By contrast, in the mid-1970s, federal and state aid to city governments rose to a high of 32 cents of each dollar in city revenues, the bureau said Sunday.According to the Census Bureau report, "City Government Finances in 1986-87, federal aid to cities in 1987 amounted to 5 cents of each dollar in revenue while state aid provided another 15 cents.

Federal revenues peaked at 13 cents in 1978, while state revenues reached 22 cents per dollar in 1975, said the Census Bureau, a branch of the Department of Commerce.

"While the federal contribution to cities has continued to fall in recent years, state government aid has leveled off," the Bureau said.

The combined federal and state aid to cities was more than a full cent less in fiscal 1987 than fiscal 1986, dropping from 21.7 cents per city dollar to 20.5 cents per dollar, the study found.

Overall, city revenues across the nation totaled about $169 billion, up nearly 7 percent over 1986, the Census study said. About one-third, or $55 billion, came from local taxes.

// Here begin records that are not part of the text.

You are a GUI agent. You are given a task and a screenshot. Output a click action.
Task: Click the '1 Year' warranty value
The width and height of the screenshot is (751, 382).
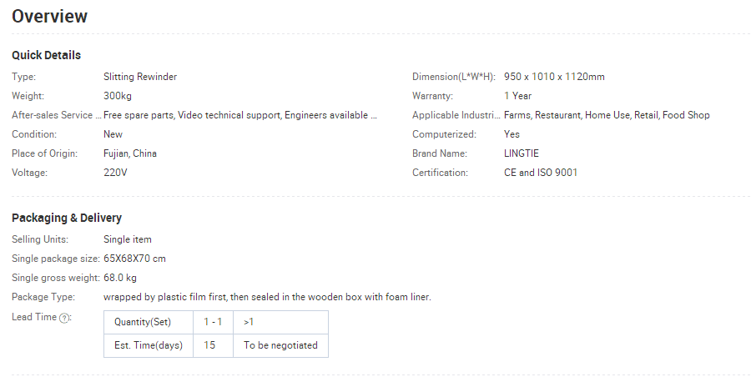click(x=517, y=96)
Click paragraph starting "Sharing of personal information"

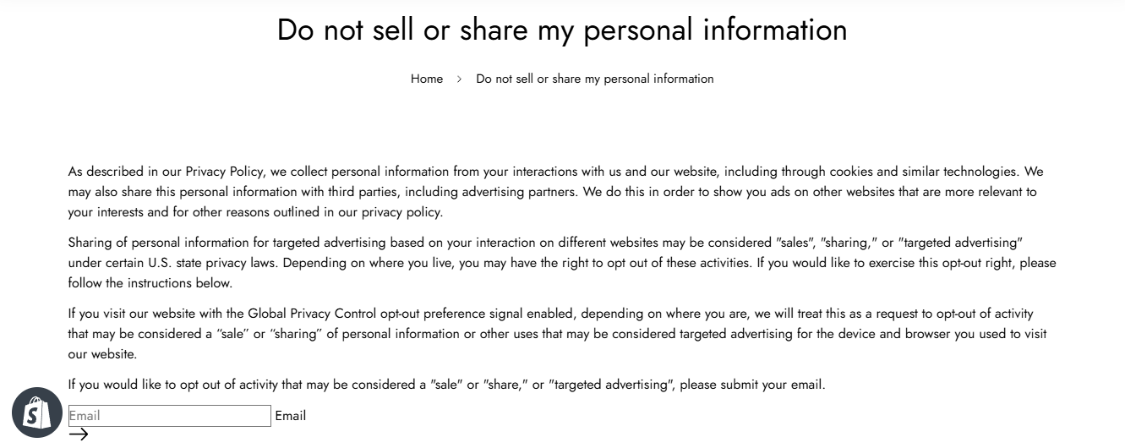[x=562, y=263]
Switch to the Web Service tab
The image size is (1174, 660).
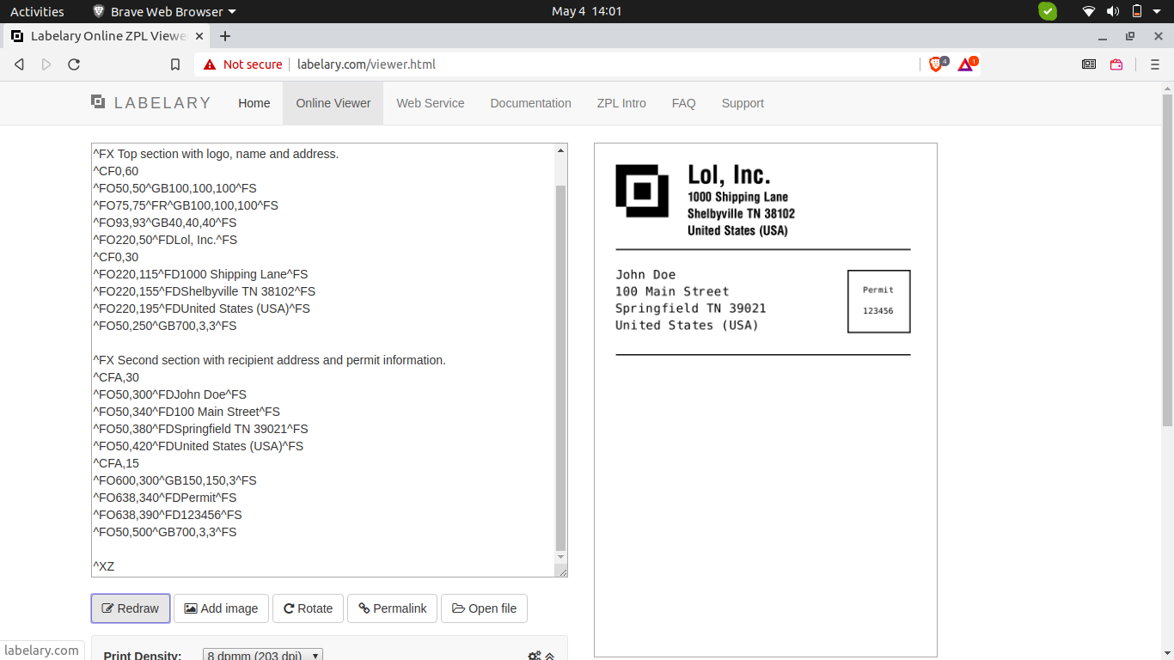coord(430,103)
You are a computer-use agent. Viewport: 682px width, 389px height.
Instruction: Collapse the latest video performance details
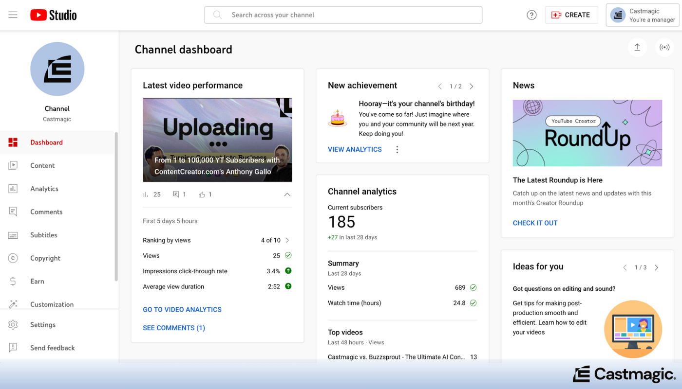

Property taxes continued to be among the largest city government tax sources, the report said, bringing in $27 billion or 16 percent of all revenue.

Sales and income tax together accounted for about $28 billion, municipally owned utility charges also brought in about $28 billion and fees charged for specific municipal services brought in $19 billion, the report said.

At the same time, however, city spending in fiscal 1987 rose nearly 8 percent over fiscal 1986, the report said, rising to $164 billion.